» **YOUR GOAL**
Given these entries, repeat exactly the lines starting with the one that has "Switch to the Properties tab" and going on through the one that has "Select 'Nee, APK", both included, but none of the pictures.

(SOURCE RECORDS begins)

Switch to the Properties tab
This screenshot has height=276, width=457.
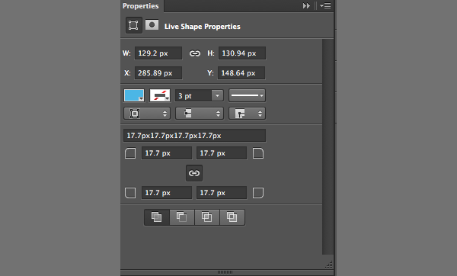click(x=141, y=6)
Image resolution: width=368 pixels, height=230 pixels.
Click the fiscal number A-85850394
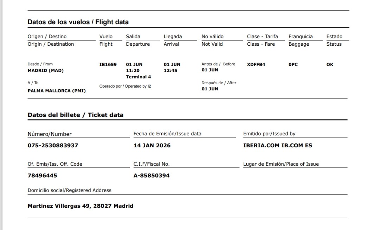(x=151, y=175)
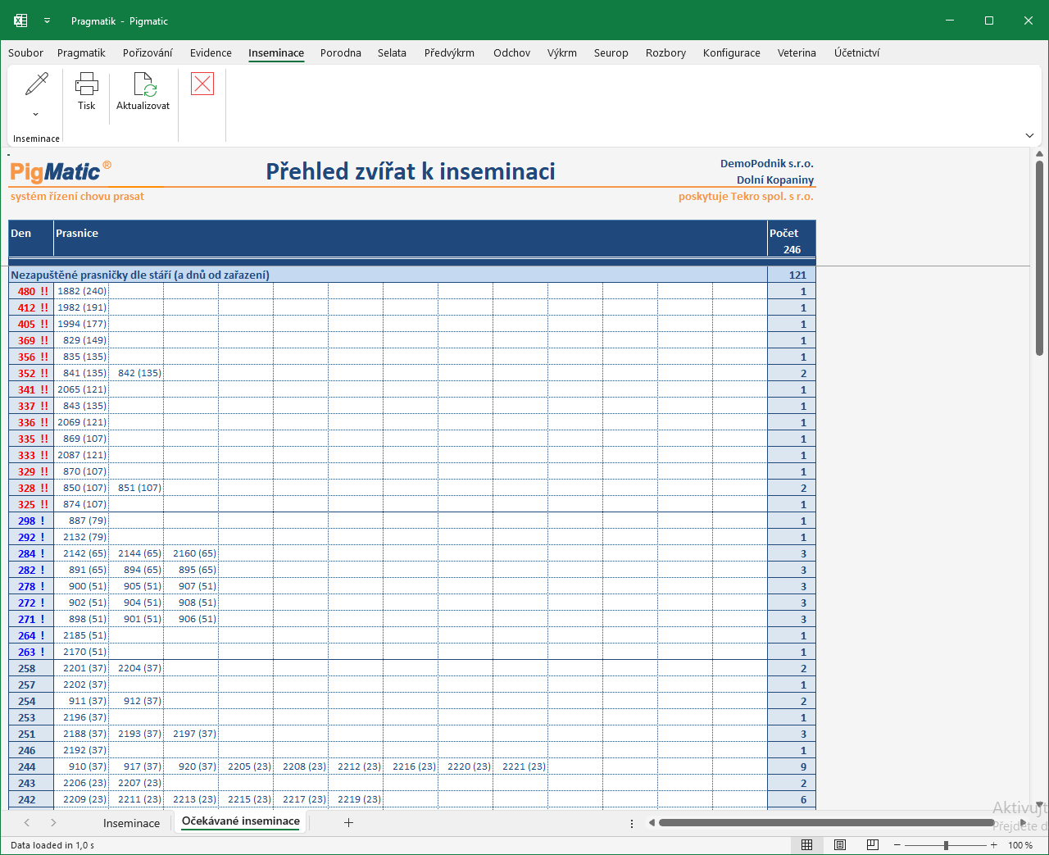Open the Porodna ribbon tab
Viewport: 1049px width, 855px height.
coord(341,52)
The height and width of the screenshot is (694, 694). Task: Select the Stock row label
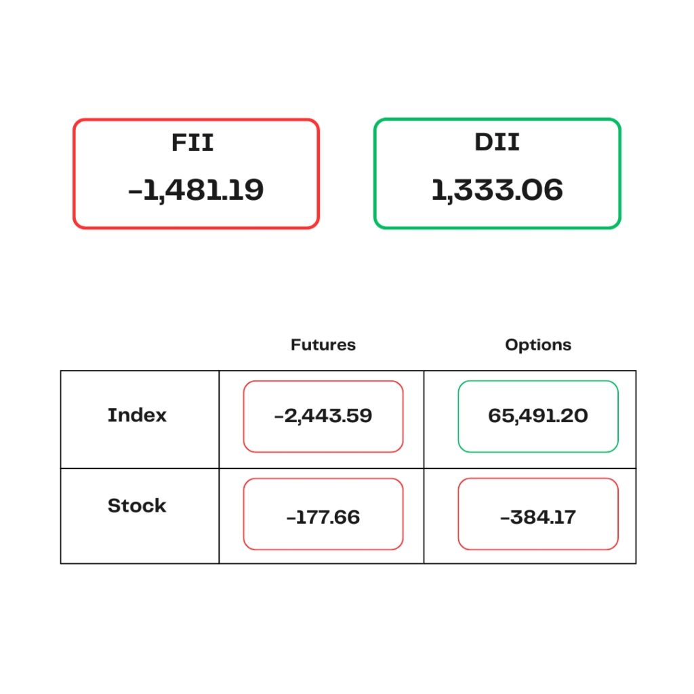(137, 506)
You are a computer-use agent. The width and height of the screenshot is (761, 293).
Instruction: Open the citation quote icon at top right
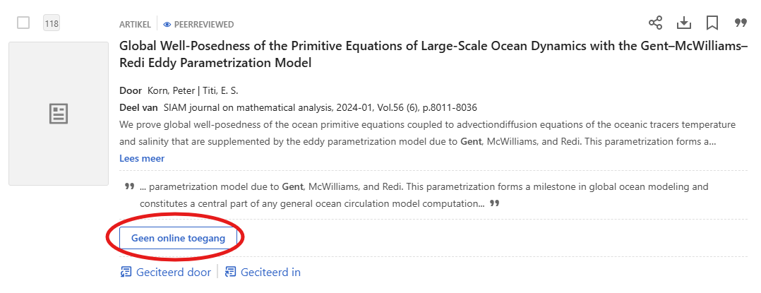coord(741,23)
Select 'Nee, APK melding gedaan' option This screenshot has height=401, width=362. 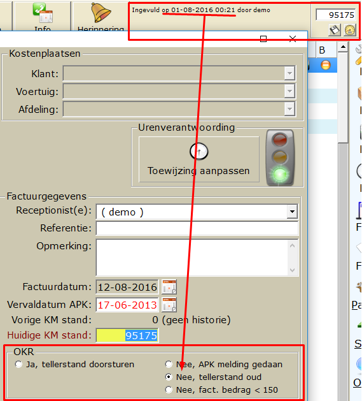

(SOURCE RECORDS ends)
(SOURCE RECORDS begins)

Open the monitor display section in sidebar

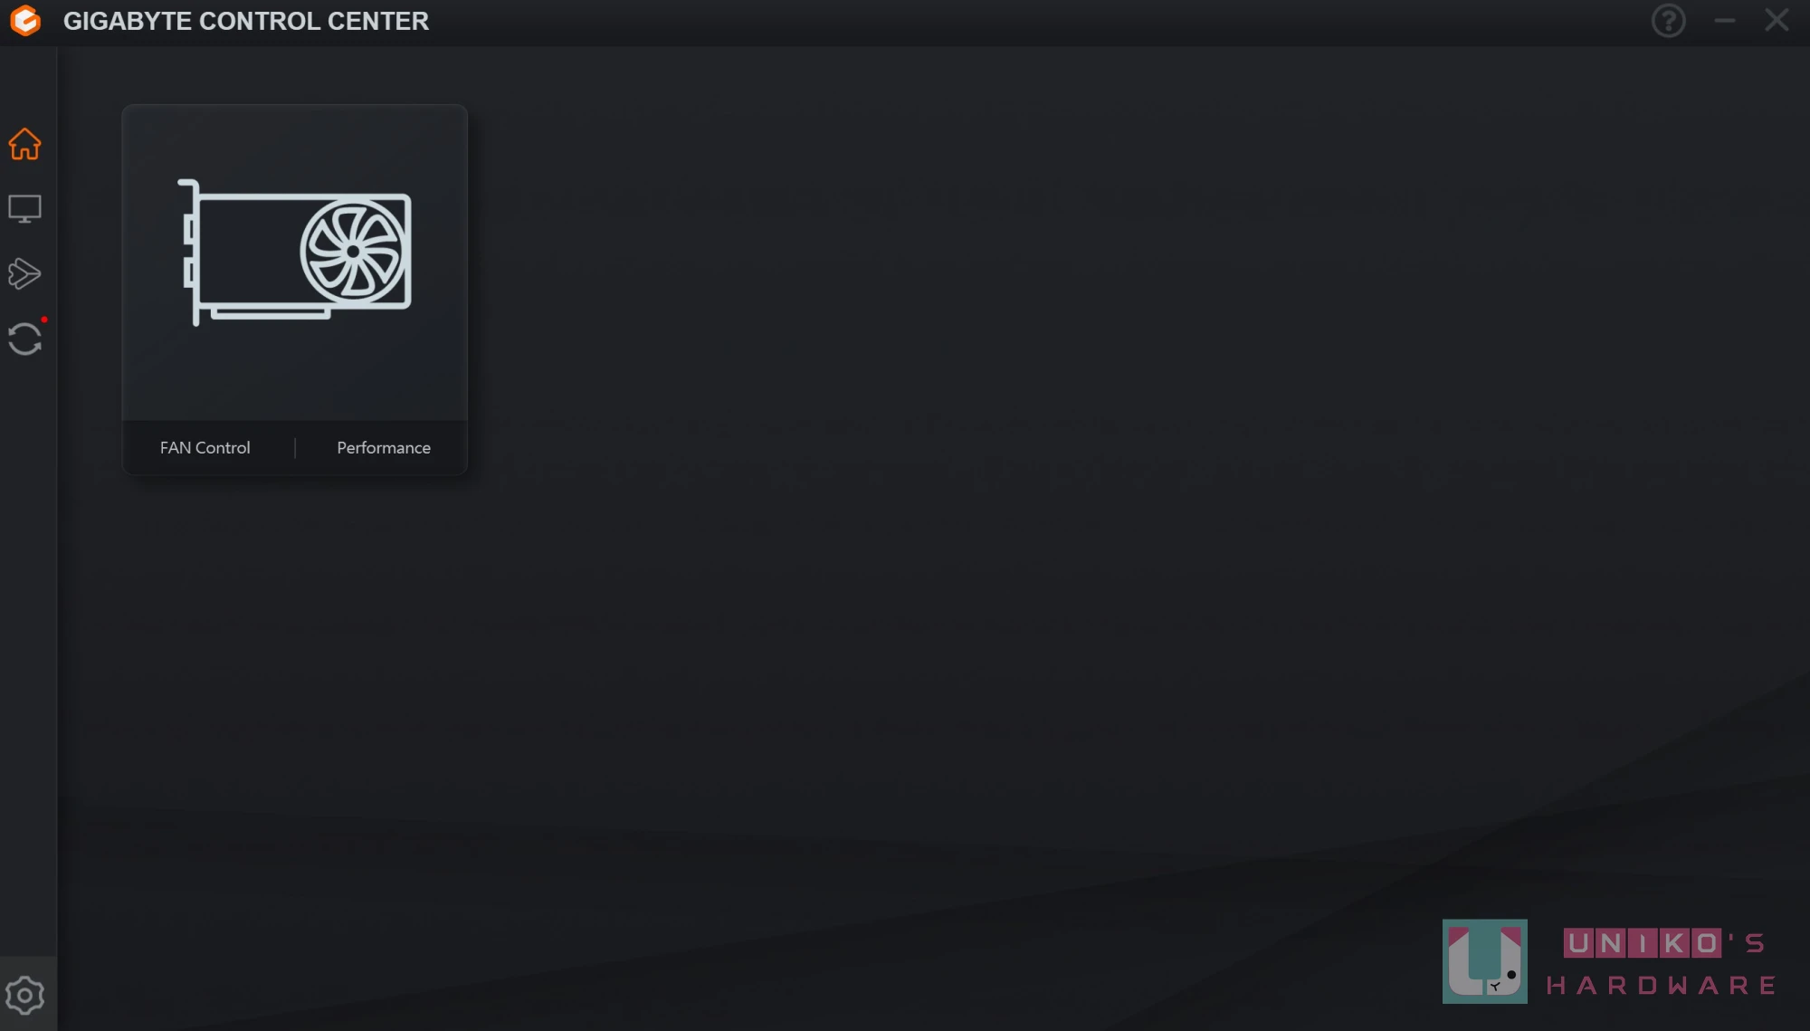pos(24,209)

(SOURCE RECORDS ends)
(SOURCE RECORDS begins)

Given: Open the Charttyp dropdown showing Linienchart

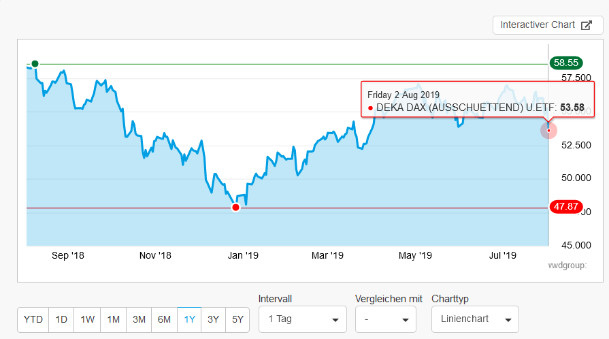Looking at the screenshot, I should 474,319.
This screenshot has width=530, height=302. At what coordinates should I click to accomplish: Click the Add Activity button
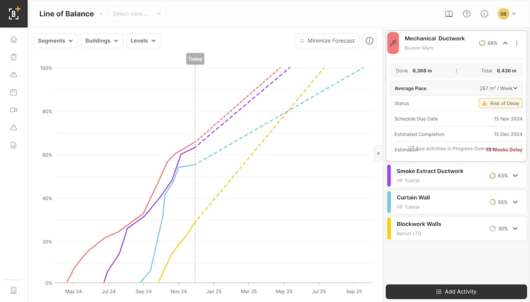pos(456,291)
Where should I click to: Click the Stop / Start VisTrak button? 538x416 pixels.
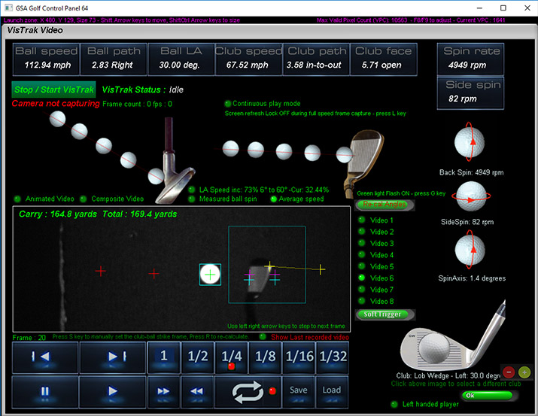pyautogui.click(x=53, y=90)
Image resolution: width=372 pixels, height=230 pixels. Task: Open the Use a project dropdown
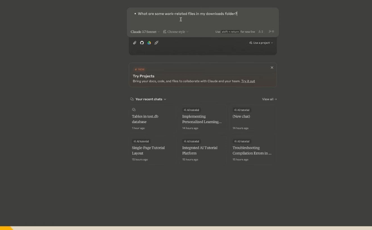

(SOURCE RECORDS ends)

» **FINAL ANSWER**
Switch to the Properties tab
This screenshot has height=276, width=457.
click(x=141, y=6)
Image resolution: width=368 pixels, height=230 pixels.
Click the fiscal number A-85850394
(x=151, y=175)
Open the Porodna ribbon tab
Viewport: 1049px width, 855px height.
coord(341,52)
The height and width of the screenshot is (694, 694). Task: Select the Stock row label
(137, 506)
You are a computer-use agent. The width and height of the screenshot is (761, 293).
Instruction: Open the citation quote icon at top right
coord(741,23)
Select 'Nee, APK melding gedaan' option This screenshot has height=401, width=362. 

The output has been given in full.